Your instructions — In the records below, reproduce word for word the lines starting with the line that contains "Click the digit 4 in the part number" and going on through the line that contains "coord(658,759)", both of those lines included.

>>>>

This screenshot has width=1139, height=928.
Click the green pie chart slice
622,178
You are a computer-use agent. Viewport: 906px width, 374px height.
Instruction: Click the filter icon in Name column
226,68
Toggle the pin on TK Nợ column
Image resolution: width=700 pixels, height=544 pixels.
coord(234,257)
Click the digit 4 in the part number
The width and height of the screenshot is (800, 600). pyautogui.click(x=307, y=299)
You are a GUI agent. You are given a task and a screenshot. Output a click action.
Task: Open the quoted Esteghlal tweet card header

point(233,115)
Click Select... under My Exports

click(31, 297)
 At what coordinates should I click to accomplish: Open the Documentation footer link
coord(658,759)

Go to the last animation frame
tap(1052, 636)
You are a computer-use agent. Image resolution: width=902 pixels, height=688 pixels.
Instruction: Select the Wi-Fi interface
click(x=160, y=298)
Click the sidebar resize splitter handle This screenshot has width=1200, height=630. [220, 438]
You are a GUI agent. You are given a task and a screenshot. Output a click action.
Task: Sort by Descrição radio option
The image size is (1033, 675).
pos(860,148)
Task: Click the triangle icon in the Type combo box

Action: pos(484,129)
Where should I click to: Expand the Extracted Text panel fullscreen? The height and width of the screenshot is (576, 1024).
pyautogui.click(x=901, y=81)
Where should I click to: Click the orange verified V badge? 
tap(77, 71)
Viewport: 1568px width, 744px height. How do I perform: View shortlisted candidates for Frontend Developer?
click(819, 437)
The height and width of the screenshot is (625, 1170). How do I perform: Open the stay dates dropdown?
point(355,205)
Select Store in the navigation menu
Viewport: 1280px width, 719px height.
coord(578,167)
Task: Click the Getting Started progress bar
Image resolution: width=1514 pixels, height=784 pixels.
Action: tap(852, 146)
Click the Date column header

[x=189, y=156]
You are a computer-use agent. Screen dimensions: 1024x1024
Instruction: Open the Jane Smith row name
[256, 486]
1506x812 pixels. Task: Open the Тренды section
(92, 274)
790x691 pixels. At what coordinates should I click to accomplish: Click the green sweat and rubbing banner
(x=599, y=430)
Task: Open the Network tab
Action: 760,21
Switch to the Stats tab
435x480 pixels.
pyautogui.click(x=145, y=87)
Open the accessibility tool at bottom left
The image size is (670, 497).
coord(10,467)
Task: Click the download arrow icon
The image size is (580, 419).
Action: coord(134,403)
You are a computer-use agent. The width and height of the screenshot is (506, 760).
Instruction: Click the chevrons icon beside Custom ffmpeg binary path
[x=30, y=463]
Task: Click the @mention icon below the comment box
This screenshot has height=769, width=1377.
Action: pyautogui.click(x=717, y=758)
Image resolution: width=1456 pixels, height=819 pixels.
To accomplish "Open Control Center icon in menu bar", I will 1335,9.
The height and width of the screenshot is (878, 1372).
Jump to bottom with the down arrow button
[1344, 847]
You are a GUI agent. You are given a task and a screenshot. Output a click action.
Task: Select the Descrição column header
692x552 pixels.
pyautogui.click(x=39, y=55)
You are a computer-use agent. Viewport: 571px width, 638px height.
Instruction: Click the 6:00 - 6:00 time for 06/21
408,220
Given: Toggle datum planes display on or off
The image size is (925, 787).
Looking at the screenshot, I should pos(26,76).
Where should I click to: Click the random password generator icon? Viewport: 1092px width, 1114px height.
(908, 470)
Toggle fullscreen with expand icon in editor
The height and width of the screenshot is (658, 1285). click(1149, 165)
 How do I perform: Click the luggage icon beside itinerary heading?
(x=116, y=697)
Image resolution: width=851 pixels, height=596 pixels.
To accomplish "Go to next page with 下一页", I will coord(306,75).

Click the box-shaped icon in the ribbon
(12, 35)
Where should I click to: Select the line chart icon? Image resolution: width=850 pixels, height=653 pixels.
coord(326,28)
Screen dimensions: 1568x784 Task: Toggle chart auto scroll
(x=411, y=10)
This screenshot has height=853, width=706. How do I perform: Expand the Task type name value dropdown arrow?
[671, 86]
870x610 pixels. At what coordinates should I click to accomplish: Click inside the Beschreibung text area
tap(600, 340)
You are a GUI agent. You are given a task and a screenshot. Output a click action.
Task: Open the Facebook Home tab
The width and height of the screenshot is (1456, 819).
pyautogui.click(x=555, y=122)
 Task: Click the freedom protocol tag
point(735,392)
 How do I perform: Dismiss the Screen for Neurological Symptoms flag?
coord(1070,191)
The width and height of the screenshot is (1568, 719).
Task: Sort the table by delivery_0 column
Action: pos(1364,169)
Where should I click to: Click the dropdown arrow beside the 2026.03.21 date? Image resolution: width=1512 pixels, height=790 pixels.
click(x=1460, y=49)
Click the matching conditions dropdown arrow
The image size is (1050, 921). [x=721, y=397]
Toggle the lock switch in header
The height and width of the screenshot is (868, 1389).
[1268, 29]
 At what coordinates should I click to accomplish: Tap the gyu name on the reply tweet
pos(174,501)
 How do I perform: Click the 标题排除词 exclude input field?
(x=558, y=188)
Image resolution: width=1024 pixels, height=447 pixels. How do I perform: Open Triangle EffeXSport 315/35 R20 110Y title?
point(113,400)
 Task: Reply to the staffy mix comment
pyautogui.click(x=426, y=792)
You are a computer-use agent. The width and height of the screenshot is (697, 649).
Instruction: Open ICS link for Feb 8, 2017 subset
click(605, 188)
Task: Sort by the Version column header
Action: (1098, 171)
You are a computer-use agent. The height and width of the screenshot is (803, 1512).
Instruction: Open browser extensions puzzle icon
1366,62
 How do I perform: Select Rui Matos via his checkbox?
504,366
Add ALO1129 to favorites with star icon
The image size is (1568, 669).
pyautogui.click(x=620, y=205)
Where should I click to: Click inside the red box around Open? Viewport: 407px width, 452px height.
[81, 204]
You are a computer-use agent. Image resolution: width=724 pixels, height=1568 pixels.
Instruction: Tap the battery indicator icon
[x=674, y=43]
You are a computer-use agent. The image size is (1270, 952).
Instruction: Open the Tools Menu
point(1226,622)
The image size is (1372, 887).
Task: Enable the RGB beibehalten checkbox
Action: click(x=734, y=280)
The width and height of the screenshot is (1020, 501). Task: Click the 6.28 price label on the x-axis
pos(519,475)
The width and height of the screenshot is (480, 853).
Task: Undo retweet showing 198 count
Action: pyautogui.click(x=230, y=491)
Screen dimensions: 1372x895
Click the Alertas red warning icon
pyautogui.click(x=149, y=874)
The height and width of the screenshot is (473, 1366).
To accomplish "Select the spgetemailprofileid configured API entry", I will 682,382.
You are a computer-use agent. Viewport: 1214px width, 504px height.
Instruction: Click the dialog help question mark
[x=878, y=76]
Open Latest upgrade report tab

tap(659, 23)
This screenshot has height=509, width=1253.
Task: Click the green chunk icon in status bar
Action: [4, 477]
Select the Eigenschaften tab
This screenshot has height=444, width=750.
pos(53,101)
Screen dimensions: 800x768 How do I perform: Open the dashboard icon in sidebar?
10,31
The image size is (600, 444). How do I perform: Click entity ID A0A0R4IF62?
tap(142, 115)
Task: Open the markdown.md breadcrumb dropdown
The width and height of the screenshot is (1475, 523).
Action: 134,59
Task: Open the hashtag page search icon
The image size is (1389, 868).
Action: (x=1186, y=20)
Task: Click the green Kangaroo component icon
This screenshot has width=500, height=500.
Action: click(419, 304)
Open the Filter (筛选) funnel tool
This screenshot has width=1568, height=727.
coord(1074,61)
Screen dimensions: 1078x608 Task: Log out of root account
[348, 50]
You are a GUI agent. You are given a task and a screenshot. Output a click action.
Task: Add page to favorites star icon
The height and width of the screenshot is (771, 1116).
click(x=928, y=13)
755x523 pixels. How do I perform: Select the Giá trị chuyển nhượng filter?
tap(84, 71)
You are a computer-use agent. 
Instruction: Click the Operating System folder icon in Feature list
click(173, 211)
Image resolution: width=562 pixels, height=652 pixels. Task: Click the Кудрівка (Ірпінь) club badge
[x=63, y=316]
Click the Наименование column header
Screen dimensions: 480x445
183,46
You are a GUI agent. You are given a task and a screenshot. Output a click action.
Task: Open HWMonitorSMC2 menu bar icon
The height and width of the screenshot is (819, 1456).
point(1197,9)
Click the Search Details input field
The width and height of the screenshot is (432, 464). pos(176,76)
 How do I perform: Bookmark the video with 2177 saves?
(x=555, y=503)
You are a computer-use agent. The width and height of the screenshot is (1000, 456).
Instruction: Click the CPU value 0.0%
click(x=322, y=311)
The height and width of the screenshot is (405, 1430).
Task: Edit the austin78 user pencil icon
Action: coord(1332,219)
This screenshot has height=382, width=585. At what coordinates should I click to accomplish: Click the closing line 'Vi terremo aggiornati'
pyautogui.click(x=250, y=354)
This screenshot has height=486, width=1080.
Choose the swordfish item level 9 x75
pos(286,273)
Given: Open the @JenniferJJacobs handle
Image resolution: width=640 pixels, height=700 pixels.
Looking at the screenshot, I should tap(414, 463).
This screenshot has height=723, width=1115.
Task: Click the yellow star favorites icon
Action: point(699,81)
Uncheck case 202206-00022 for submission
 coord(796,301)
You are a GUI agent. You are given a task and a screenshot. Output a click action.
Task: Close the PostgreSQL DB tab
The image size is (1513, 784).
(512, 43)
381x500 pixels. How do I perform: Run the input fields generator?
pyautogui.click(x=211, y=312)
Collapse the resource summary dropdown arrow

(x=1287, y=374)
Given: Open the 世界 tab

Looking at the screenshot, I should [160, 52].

<<<<

Answer in full —
Click the digit 4 in the part number
The width and height of the screenshot is (800, 600). pyautogui.click(x=307, y=299)
You are a GUI agent. You are given a task and a screenshot. Output a click action.
Task: Open the quoted Esteghlal tweet card header

point(233,115)
Click Select... under My Exports

click(31, 297)
 At what coordinates should I click to accomplish: Open the Documentation footer link
coord(658,759)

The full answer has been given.